To access data stores, you should have read or update permission on the Data Connections resource. For more information about the resources, see Resources, Actions, and What they Mean. This feature is supported on Spark 2.3.2, or 2.4.0 and later versions. This feature is not enabled for all users by default. Create a ticket with Qubole Support to enable this feature on the QDS account.
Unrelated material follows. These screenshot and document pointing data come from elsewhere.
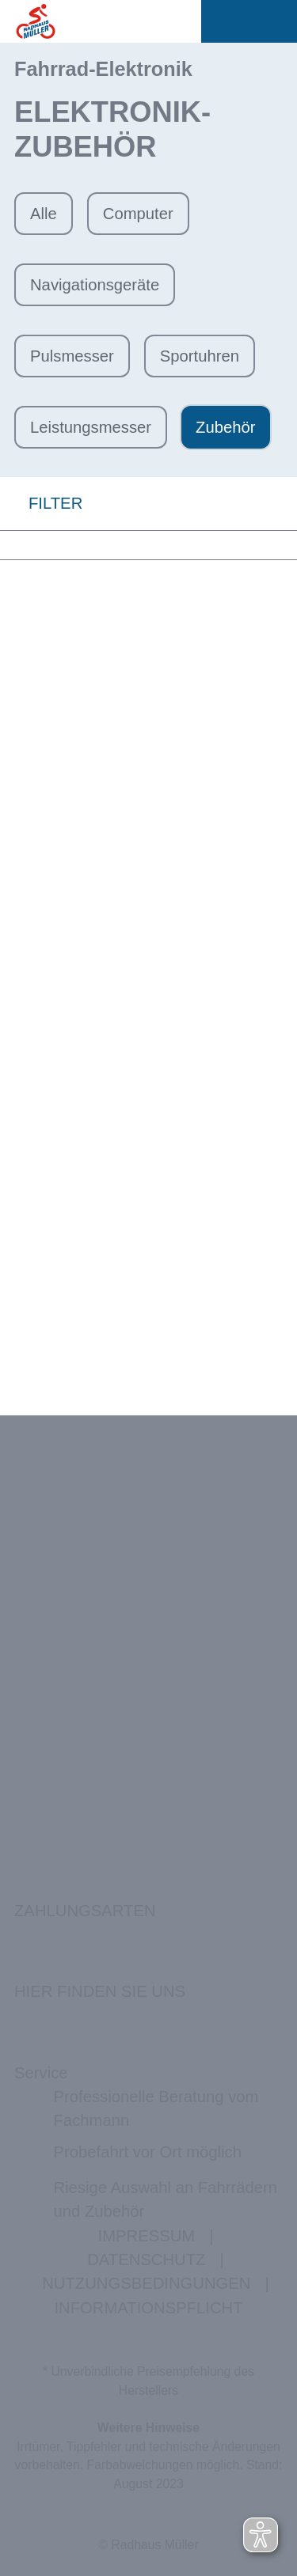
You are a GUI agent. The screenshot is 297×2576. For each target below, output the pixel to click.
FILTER (41, 503)
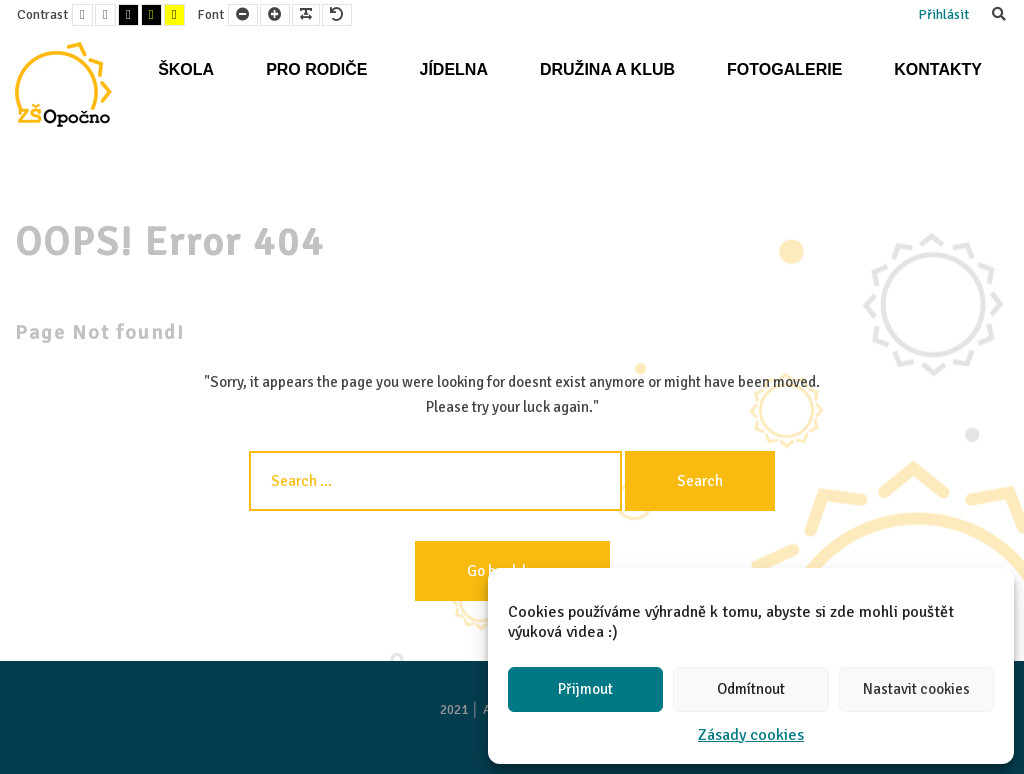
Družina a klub (607, 69)
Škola (186, 69)
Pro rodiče (316, 69)
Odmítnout (751, 689)
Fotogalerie (784, 69)
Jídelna (453, 69)
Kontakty (938, 69)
To access a data store through a Spark cluster, perform these steps:

Create a ticket with Qubole Support to enable this feature.
Add the catalog parameter in the data store configuration. Create a DbTap and Edit a DbTap describe the catalog parameter.
Access the data store by using its JDBC URL, username, and password.

The QuboleDBTap class and companion object has been copied from com.qubole.QuboleDBTap ``to ``org.apache.spark.sql.qubole.QuboleDBTap for Spark 2.0.0 and later versions.

com.qubole.QuboleDBTap is still maintained to keep backward compatibility for all existing versions of Spark. However, Qubole strongly recommends migrating from com.qubole.QuboleDBTap to org.apache.spark.sql.qubole.QuboleDBTap as the support for com.qubole.QuboleDBTap will be removed starting from Spark 2.3.0. QuboleDBTap and its methods can only be used by importing org.apache.spark.sql.qubole.QuboleDBTap.

The following example shows how to register tables and query information through the API:

import org.apache.spark.sql.qubole.QuboleDBTap // NOTE: If you are using spark 1.6.x, use: import com.qubole.QuboleDBTap.
import org.apache.spark._
import org.apache.spark.sql._
val sqlContext = new  org.apache.spark.sql.hive.HiveContext(sc)
val catalogName = "catalog-name-created-during-create-dbtap" //See step 2 above
val databaseName = "database-name-created-during-create-dbtap" //See step 2 above
val quboleDBTap = QuboleDBTap.get(s"$catalogName",sqlContext)
//list of tables included, supports regex pattern matching
val includes = List()
//list of tables excluded, supports regex pattern matching
val excludes = List()
quboleDBTap.registerTables(s"$databaseName", includes, excludes)

val tableName = "mysql-tablename"
sqlContext.sql(s"select * from `$catalogName.$databaseName.$tableName`").show

//On completion of using the quboleDBTap object
quboleDBTap.unregister()

The following example shows how to create a short-lived DBTap object for a Spark session without using REST APIs as shown in the above example:

import org.apache.spark.sql.qubole.QuboleDBTap // NOTE: If you are using Spark 1.6.x, use: import com.qubole.QuboleDBTap.
import org.apache.spark._
import org.apache.spark.sql._
val sqlContext = new  org.apache.spark.sql.hive.HiveContext(sc)
val catalogName = "any-catalog-name"
val hostName = "<mysql-hostname>"
val databaseType = "mysql"
val jdbcUrl = s"jdbc:$databaseType://$hostName/"
val username = "<username>"
val password = "<password>"
val quboleDBTap = new QuboleDBTap(catalogName, jdbcUrl, username, password, sqlContext)
//list of tables included, supports regex pattern matching
val includes = List()
//list of tables excluded, supports regex pattern matching
val excludes = List()
val databaseName = "<mysql-databasename>"
quboleDBTap.registerTables(s"$databaseName", includes, excludes)

val tableName = "<mysql-tablename>"
sqlContext.sql(s"select * from `$catalogName.$databaseName.$tableName`").show

//On completion of using the quboleDBTap object
quboleDBTap.unregister()